Advantages of Unsupervised Learning

In the post on supervised and unsupervised learning it was mentioned that unsupervised learning doesn’t need labelled data and results in features being detected. Features are patterns in the data.

The main advantage of unsupervised learning is labelled data isn’t required. As labelling usually has to be performed manually this saves a significant amount of time. In some situations, the quantity of the data means it’s not physically possible to manually classify the data.

As the input data isn’t labelled there’s no extra human influence on the input and hence no human error or human bias.

The model detects features in the data that can be sub-features, features of interest or a mix of features. For example human gesture recognition produces features of interest (e.g. walking, running, jumping) sub-features (movement upwards, downwards) and combinations of features (jumping while running).

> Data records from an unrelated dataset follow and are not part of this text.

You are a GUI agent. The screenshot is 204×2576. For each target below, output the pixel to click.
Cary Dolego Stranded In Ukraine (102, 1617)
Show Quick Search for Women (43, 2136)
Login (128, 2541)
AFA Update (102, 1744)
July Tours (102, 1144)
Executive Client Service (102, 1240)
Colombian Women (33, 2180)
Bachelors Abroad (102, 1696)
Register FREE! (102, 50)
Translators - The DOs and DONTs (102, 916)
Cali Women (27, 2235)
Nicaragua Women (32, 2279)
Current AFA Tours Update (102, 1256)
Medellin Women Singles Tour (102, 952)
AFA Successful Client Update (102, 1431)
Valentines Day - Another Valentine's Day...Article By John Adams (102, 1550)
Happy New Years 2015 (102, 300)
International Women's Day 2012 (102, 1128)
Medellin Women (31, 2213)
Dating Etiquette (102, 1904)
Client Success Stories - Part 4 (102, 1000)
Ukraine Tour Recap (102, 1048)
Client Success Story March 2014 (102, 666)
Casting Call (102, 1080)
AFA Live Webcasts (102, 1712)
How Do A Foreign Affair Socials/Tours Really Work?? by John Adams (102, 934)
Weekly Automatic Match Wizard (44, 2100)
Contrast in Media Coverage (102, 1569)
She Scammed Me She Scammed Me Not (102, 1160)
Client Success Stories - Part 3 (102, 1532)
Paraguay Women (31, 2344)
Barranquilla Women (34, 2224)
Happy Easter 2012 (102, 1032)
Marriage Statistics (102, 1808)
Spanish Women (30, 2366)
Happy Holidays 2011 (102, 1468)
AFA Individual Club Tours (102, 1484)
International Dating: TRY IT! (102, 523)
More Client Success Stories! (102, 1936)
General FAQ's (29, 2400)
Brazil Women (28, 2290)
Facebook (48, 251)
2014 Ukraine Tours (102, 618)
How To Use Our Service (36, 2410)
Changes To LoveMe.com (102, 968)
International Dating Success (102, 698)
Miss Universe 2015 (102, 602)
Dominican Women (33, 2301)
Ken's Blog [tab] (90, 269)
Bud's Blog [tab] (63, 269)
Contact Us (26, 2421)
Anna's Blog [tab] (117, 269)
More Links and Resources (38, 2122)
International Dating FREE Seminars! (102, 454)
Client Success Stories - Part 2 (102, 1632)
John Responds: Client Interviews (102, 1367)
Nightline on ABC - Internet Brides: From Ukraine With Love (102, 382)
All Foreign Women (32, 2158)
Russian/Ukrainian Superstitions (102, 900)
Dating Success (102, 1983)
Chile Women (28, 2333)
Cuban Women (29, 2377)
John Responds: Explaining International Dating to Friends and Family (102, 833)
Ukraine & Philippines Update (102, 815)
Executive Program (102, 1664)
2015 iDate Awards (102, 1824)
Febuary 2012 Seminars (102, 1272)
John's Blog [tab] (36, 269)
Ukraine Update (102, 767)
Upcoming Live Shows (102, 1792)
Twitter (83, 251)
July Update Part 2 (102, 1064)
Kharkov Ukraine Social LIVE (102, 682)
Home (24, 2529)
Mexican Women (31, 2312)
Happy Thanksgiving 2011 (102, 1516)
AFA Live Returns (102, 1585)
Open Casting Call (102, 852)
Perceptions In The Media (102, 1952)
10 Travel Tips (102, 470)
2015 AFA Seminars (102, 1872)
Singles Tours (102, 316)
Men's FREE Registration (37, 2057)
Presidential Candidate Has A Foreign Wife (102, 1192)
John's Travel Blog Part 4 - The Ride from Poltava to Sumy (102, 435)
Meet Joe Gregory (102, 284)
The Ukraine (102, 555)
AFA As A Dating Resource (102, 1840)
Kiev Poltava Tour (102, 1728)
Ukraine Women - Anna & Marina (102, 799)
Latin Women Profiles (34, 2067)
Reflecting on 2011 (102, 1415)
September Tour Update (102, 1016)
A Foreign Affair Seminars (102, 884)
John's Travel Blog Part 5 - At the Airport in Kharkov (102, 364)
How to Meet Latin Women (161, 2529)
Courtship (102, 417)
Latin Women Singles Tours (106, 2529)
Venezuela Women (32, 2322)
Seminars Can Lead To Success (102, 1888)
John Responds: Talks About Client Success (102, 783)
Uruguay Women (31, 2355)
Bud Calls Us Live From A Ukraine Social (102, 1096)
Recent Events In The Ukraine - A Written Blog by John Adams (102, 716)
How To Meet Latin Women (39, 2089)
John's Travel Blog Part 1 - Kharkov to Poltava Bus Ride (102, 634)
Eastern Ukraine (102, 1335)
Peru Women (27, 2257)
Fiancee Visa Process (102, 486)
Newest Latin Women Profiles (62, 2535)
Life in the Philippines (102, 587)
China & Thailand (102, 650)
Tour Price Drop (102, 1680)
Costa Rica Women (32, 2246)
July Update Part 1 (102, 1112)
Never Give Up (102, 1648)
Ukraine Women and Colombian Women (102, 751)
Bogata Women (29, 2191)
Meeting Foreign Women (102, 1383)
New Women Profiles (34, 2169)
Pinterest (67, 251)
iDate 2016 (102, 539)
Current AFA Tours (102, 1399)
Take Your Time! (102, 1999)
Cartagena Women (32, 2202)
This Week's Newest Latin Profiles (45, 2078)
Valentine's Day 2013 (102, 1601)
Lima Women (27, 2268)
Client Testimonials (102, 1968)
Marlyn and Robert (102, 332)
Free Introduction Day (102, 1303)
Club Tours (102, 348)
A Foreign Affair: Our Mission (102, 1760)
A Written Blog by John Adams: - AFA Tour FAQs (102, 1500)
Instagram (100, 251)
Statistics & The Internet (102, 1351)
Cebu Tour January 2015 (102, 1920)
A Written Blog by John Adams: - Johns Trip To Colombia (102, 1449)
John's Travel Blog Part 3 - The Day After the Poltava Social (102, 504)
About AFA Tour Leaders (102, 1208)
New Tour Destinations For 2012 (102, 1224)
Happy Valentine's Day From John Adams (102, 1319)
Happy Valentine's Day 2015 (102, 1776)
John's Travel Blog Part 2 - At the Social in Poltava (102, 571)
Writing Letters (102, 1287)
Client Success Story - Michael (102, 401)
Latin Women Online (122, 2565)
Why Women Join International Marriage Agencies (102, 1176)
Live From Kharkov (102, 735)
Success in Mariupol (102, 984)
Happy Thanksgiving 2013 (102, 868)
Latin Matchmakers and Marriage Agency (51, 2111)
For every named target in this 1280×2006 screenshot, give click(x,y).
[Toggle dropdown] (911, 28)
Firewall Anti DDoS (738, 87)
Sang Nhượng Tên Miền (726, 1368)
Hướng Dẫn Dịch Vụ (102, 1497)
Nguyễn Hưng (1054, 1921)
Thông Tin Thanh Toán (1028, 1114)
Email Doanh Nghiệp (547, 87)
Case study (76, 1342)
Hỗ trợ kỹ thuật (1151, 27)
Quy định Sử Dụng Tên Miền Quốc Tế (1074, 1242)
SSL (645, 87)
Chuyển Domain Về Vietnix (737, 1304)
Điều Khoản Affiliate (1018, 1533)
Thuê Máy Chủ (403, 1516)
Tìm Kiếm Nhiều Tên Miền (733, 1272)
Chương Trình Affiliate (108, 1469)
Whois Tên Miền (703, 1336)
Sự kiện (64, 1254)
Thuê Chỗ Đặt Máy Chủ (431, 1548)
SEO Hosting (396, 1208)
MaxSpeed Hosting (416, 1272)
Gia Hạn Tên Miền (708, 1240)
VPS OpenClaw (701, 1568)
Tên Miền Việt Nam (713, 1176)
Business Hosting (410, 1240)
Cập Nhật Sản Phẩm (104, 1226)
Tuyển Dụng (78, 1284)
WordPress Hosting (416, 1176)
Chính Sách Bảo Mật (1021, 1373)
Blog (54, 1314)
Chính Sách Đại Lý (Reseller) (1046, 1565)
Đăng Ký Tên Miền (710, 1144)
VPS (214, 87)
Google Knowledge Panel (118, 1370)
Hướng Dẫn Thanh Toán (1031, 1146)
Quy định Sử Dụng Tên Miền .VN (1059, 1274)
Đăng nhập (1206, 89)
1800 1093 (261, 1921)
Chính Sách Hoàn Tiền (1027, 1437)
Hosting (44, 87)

As sub-features are being detected, the same model can sometimes be used to detect features of interest for which it wasn’t trained on. For example, a human gesture model trained on running, sitting down and walking might detect enough parts of the movement to also allow a combination of features to signify lying down.

As the model isn’t directed (supervised) to find specific things, it can also find hidden features in the data. For example, a model trained to find features of interest in vehicle driving (turning left, turning right, stopped, accelerating, slowing) might inadvertently also detect potholes in the road.

More usefully, unsupervised models can be purposely used to find hidden features in the data that a human can’t correlate and hence detect. For example, it might be used to find:

  • a pattern in a vulnerable person’s movement that indicates they are about to fall,
  • a pattern in complex sensing of an industrial motor that indicates it is about to fail,
  • a hidden pattern in share price data that indicates you should sell.

The above presuppose there’s enough information in the data to detect such things. The latter share selling detection is a case in point as there’s often insufficient detail in financial data for such determination.

This is where domain experts are helpful as they can help direct what might be possible and advise on extra data that might be required. For example, the share selling detection is more likely to work if you added in weather in Columbia to a coffee company share price buy/sell model.

As unsupervised learning looks for features rather than, for supervised learning, specific patterns in the data, it’s more likely an existing pre-learnt model can be re-used in a new domain. For example, a model taught with lots of human gestures (running, walking, jumping) might become expert in movements of an accelerometer and be used for detecting movements of a car (left, right, slowing, speeding up). Re-use of a model can save the considerable time required for the learning part of machine learning.